◆ Task prompt: Read through the data and report every line in which the word "next" occurs.

◆ Information given:
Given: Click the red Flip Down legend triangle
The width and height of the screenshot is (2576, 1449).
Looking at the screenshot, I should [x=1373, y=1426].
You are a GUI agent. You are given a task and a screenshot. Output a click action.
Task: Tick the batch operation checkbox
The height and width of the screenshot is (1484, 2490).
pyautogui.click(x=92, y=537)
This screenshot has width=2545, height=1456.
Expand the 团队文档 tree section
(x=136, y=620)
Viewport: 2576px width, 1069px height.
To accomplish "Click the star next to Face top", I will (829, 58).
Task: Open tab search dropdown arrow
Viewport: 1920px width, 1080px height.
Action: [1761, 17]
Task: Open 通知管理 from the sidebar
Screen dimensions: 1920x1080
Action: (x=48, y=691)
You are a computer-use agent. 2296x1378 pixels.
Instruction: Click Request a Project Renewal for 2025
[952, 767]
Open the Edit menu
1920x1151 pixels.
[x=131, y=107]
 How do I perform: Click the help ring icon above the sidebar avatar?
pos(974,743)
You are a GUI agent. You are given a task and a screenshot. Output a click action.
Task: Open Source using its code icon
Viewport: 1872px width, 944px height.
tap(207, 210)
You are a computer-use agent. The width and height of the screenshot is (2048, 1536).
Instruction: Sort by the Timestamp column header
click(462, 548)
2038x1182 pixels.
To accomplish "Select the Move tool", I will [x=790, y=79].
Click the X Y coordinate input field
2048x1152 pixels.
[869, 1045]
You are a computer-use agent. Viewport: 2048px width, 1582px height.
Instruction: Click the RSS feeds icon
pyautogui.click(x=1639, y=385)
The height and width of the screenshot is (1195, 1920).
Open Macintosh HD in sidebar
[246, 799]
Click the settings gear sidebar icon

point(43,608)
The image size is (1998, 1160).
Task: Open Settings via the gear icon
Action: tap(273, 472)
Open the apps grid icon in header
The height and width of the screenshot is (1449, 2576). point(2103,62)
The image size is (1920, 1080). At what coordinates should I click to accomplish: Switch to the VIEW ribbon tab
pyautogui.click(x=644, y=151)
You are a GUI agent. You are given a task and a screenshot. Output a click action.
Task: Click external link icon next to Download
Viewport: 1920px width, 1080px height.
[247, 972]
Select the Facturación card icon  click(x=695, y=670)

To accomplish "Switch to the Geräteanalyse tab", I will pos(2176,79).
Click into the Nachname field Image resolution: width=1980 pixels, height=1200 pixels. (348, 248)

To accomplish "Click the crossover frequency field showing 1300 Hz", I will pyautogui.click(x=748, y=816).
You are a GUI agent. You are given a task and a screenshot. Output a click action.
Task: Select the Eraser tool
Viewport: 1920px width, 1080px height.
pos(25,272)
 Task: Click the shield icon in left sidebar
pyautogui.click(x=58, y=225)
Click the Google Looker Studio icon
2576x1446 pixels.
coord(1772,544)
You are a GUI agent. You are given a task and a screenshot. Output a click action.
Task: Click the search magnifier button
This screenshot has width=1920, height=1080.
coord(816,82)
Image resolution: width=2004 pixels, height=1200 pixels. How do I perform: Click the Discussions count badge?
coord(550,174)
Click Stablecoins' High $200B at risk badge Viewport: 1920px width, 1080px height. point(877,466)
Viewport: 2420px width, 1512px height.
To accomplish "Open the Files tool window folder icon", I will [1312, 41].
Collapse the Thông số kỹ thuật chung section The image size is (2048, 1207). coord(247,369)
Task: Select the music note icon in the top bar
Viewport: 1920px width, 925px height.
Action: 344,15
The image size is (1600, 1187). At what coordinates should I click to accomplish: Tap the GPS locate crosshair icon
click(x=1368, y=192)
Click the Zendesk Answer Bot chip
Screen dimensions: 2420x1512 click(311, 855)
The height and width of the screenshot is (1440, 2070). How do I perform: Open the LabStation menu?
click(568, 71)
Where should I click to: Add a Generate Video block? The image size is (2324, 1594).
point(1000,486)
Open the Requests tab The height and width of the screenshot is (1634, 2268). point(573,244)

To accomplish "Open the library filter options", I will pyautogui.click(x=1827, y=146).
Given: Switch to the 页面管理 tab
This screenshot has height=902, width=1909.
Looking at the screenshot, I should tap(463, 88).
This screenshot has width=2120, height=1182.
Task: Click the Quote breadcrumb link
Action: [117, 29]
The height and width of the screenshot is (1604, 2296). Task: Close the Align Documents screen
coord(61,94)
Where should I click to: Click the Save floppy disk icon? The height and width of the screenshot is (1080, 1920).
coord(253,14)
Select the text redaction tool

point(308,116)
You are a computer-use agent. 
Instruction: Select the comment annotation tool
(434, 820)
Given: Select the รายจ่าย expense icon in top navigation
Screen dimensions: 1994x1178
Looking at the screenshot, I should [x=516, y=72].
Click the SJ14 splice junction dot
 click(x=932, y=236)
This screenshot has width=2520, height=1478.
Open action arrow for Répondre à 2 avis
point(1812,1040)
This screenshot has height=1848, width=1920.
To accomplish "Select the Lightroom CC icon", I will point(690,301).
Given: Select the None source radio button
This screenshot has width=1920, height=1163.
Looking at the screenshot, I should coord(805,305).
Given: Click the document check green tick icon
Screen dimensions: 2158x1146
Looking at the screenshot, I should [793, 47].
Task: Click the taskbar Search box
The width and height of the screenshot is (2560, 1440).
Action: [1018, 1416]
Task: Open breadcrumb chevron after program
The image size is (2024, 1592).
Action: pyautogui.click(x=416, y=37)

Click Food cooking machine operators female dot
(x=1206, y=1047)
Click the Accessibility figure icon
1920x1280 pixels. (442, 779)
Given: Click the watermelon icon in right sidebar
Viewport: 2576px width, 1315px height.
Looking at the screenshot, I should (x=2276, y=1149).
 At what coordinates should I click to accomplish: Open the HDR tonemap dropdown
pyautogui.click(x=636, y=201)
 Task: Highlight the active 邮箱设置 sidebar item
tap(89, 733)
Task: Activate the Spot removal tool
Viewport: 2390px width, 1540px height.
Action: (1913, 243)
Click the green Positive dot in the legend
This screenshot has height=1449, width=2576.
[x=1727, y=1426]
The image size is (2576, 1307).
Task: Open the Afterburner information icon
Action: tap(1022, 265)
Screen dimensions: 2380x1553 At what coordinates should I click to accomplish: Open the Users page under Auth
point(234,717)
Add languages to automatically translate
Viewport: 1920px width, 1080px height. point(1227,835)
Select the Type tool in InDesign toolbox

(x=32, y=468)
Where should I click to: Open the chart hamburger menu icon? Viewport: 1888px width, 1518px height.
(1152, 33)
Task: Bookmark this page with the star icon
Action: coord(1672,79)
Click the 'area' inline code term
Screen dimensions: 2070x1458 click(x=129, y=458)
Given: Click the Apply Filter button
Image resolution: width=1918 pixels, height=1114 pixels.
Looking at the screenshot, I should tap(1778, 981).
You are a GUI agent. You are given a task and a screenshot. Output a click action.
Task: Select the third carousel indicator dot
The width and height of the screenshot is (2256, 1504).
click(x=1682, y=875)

◆ Answer for this exercise:
To accomplish "Click the star next to Face top", I will (829, 58).
Task: Click external link icon next to Download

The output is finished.